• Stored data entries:
* * * * *

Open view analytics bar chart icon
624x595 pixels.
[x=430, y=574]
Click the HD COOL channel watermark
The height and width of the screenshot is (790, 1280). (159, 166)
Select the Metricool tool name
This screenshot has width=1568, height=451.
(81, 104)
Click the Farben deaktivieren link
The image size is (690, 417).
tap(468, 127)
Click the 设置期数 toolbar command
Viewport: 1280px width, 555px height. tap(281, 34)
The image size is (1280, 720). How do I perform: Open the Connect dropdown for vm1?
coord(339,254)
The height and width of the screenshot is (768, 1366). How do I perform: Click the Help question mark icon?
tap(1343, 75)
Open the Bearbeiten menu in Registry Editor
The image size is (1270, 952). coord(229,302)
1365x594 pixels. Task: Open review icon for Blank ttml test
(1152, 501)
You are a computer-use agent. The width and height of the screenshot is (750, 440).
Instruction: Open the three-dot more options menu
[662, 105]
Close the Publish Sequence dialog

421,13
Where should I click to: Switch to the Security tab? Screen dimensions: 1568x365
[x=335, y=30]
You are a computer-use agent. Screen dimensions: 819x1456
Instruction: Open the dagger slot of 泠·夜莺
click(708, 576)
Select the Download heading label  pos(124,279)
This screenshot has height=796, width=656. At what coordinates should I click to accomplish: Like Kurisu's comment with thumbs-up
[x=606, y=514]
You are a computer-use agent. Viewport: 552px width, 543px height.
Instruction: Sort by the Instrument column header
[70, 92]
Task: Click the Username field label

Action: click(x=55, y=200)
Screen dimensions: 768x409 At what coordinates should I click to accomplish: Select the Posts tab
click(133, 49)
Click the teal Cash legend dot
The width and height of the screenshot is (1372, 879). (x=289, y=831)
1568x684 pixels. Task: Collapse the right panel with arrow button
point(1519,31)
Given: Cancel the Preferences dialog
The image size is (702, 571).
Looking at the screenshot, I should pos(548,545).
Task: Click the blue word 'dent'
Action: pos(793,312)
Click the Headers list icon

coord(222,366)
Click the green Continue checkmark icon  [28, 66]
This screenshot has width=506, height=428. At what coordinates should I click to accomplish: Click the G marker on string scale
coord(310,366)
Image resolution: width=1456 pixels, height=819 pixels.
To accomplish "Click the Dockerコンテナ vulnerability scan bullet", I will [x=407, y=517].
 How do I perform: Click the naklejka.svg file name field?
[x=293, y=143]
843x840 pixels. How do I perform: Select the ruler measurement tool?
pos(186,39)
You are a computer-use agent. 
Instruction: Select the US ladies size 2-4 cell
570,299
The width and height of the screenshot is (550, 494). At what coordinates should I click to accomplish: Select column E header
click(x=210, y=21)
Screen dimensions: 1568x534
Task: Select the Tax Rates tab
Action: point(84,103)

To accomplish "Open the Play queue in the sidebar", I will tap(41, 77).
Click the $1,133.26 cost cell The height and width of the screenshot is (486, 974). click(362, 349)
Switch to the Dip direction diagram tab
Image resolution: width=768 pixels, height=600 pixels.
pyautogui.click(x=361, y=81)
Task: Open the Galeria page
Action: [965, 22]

* * * * *

• Exercise: Nothing in the records above may be left out when you repeat them exactly.

• Response:
Open view analytics bar chart icon
624x595 pixels.
[x=430, y=574]
Click the HD COOL channel watermark
The height and width of the screenshot is (790, 1280). (159, 166)
Select the Metricool tool name
This screenshot has width=1568, height=451.
(81, 104)
Click the Farben deaktivieren link
The image size is (690, 417).
tap(468, 127)
Click the 设置期数 toolbar command
Viewport: 1280px width, 555px height. tap(281, 34)
The image size is (1280, 720). How do I perform: Open the Connect dropdown for vm1?
coord(339,254)
The height and width of the screenshot is (768, 1366). How do I perform: Click the Help question mark icon?
tap(1343, 75)
Open the Bearbeiten menu in Registry Editor
The image size is (1270, 952). coord(229,302)
1365x594 pixels. Task: Open review icon for Blank ttml test
(1152, 501)
You are a computer-use agent. The width and height of the screenshot is (750, 440).
Instruction: Open the three-dot more options menu
[662, 105]
Close the Publish Sequence dialog

421,13
Where should I click to: Switch to the Security tab? Screen dimensions: 1568x365
[x=335, y=30]
You are a computer-use agent. Screen dimensions: 819x1456
Instruction: Open the dagger slot of 泠·夜莺
click(708, 576)
Select the Download heading label  pos(124,279)
This screenshot has height=796, width=656. At what coordinates should I click to accomplish: Like Kurisu's comment with thumbs-up
[x=606, y=514]
You are a computer-use agent. Viewport: 552px width, 543px height.
Instruction: Sort by the Instrument column header
[70, 92]
Task: Click the Username field label

Action: click(x=55, y=200)
Screen dimensions: 768x409 At what coordinates should I click to accomplish: Select the Posts tab
click(133, 49)
Click the teal Cash legend dot
The width and height of the screenshot is (1372, 879). (x=289, y=831)
1568x684 pixels. Task: Collapse the right panel with arrow button
point(1519,31)
Given: Cancel the Preferences dialog
The image size is (702, 571).
Looking at the screenshot, I should pos(548,545).
Task: Click the blue word 'dent'
Action: pos(793,312)
Click the Headers list icon

coord(222,366)
Click the green Continue checkmark icon  [28, 66]
This screenshot has width=506, height=428. At what coordinates should I click to accomplish: Click the G marker on string scale
coord(310,366)
Image resolution: width=1456 pixels, height=819 pixels.
To accomplish "Click the Dockerコンテナ vulnerability scan bullet", I will [x=407, y=517].
 How do I perform: Click the naklejka.svg file name field?
[x=293, y=143]
843x840 pixels. How do I perform: Select the ruler measurement tool?
pos(186,39)
You are a computer-use agent. 
Instruction: Select the US ladies size 2-4 cell
570,299
The width and height of the screenshot is (550, 494). At what coordinates should I click to accomplish: Select column E header
click(x=210, y=21)
Screen dimensions: 1568x534
Task: Select the Tax Rates tab
Action: point(84,103)

To accomplish "Open the Play queue in the sidebar", I will tap(41, 77).
Click the $1,133.26 cost cell The height and width of the screenshot is (486, 974). click(362, 349)
Switch to the Dip direction diagram tab
Image resolution: width=768 pixels, height=600 pixels.
pyautogui.click(x=361, y=81)
Task: Open the Galeria page
Action: [965, 22]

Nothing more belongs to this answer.